AIM OF THE TASK:
State how many lines in the records below contain "column", matching case exactly. Give only the number.

INPUT DATA:
-- START --

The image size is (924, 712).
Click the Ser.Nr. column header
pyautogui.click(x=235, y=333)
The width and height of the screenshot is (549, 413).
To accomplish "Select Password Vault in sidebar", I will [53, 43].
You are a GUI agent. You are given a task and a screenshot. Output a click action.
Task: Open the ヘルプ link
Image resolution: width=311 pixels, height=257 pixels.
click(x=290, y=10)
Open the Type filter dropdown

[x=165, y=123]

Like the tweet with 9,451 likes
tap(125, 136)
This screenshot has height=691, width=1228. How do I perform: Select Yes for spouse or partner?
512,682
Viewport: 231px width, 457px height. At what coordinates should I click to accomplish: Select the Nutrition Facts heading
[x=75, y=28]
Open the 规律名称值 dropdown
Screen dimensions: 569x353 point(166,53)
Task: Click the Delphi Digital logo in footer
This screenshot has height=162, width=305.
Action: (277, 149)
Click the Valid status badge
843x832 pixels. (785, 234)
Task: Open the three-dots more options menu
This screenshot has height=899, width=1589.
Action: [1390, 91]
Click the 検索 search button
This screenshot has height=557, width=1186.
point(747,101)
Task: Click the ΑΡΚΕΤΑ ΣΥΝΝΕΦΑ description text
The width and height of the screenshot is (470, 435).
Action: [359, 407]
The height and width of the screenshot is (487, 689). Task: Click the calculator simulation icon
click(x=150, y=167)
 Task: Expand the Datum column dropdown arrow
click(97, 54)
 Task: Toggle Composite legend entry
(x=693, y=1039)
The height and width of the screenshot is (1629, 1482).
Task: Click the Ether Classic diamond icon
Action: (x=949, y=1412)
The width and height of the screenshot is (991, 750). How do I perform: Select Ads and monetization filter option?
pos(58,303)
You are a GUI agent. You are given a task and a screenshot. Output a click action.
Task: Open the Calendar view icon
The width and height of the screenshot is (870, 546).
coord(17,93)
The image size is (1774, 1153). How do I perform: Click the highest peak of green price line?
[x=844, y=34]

-- END --

OUTPUT OF THE TASK:
2